-- Exercise requirements --
Reproduce every line of the data below word for word, leaving out the pictures.

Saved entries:
════════════════

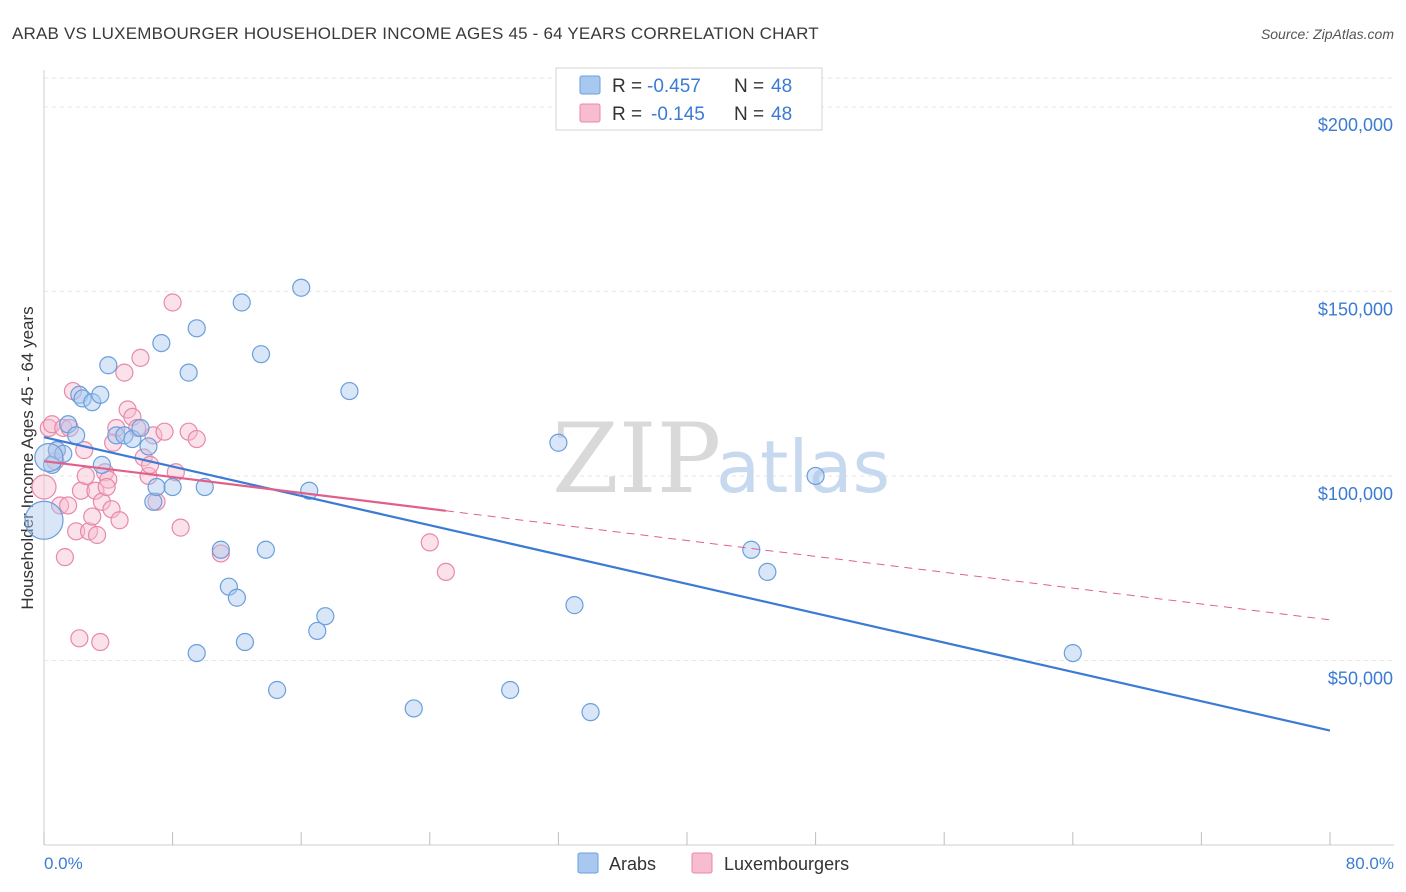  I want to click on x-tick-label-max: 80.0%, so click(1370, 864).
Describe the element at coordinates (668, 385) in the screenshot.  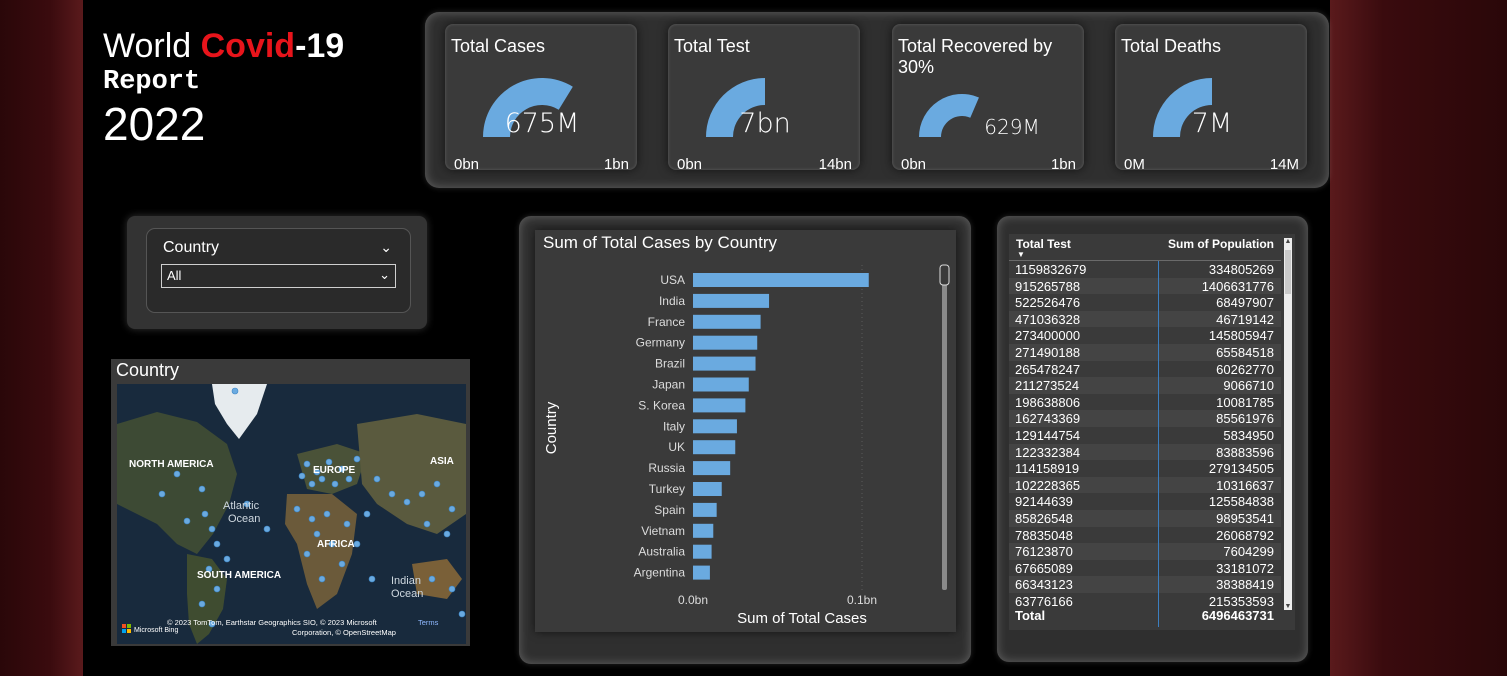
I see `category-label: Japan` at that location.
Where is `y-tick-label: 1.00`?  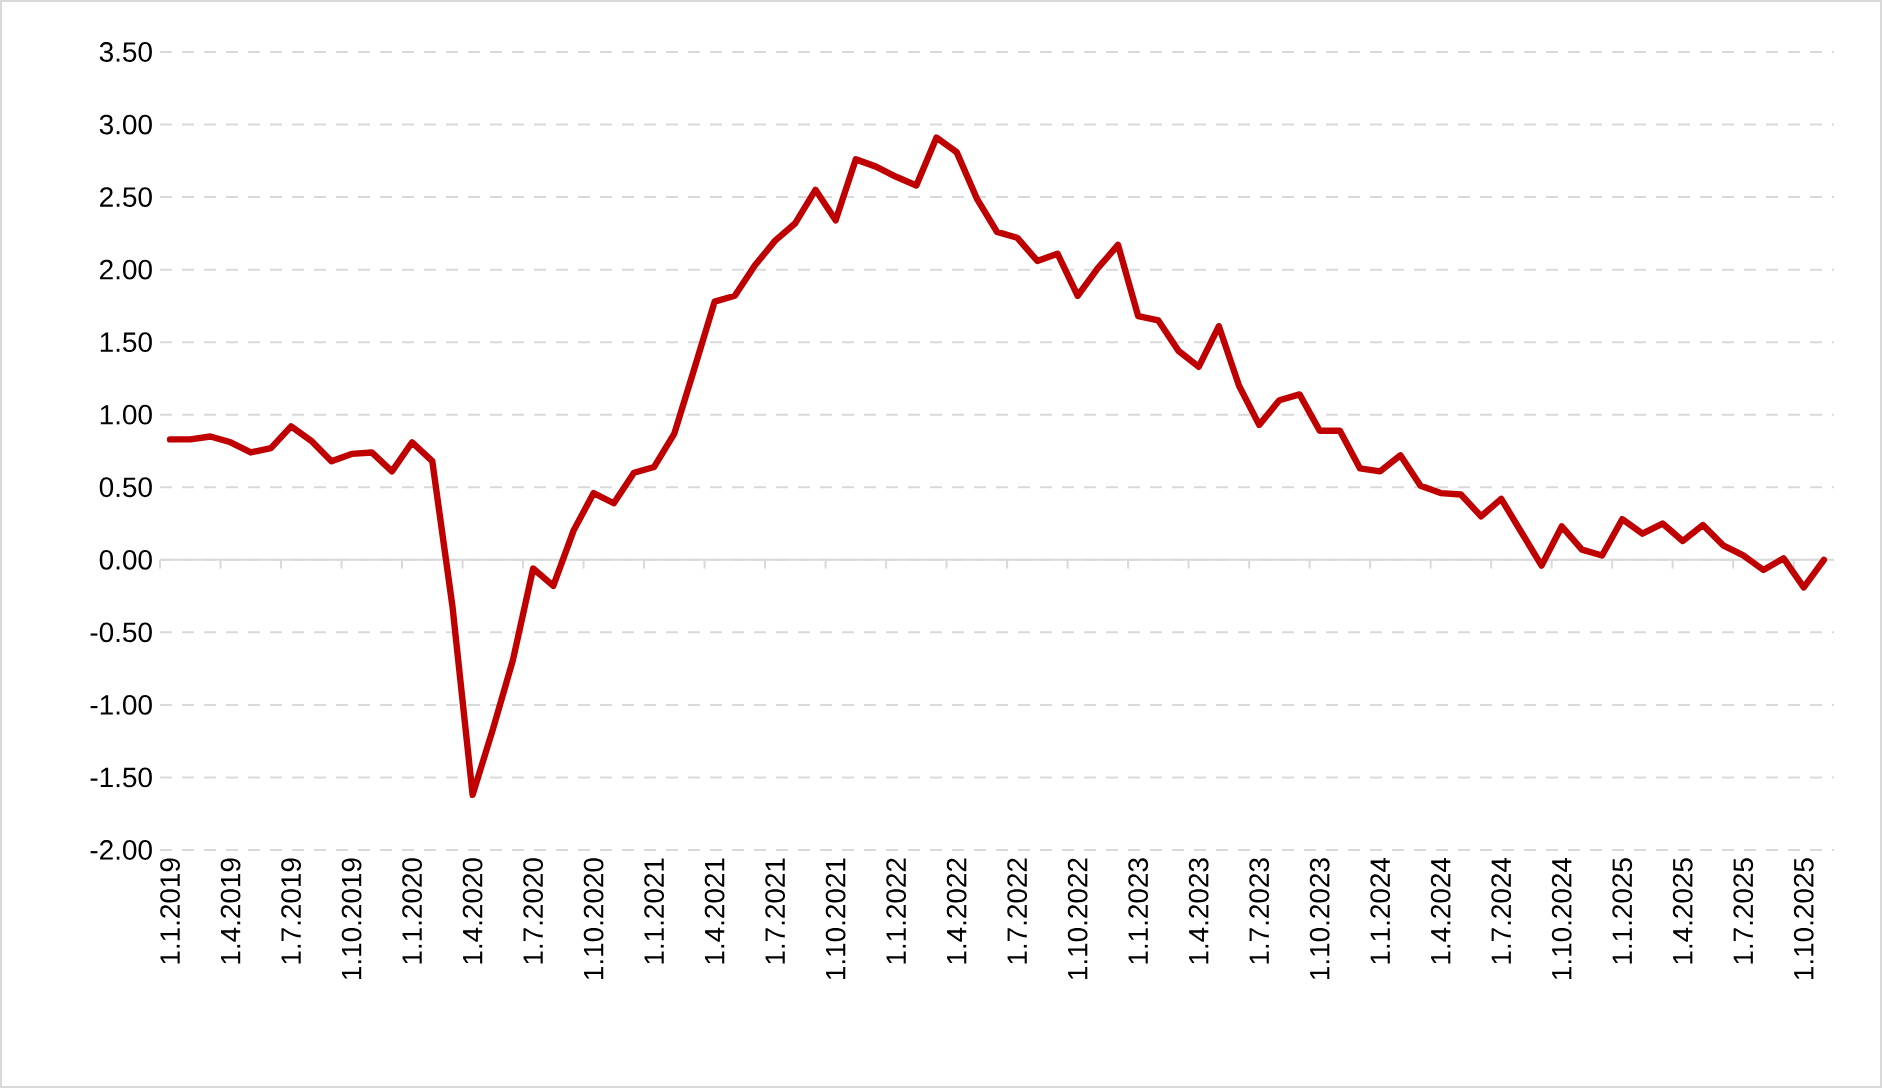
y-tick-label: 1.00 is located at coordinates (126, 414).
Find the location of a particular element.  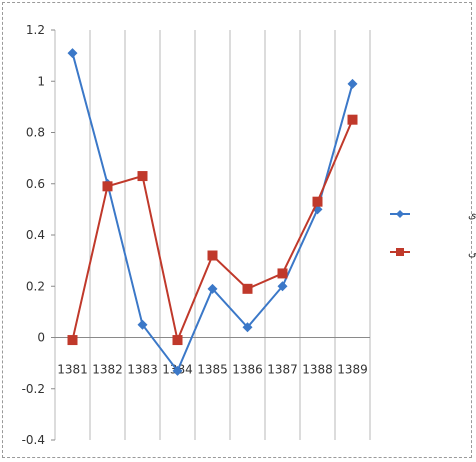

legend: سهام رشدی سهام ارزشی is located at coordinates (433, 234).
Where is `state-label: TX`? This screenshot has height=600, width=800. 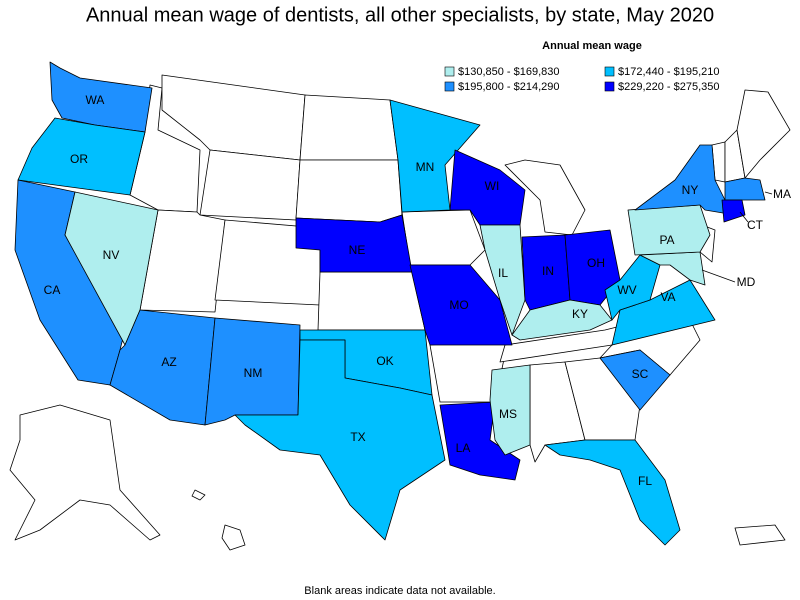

════════════════

-- Final answer --
  I want to click on x-tick-label-max: 80.0%, so click(1370, 864).
Describe the element at coordinates (668, 385) in the screenshot.  
I see `category-label: Japan` at that location.
Where is `y-tick-label: 1.00`?  
y-tick-label: 1.00 is located at coordinates (126, 414).
Find the location of a particular element.  

legend: سهام رشدی سهام ارزشی is located at coordinates (433, 234).
Where is `state-label: TX`? This screenshot has height=600, width=800. 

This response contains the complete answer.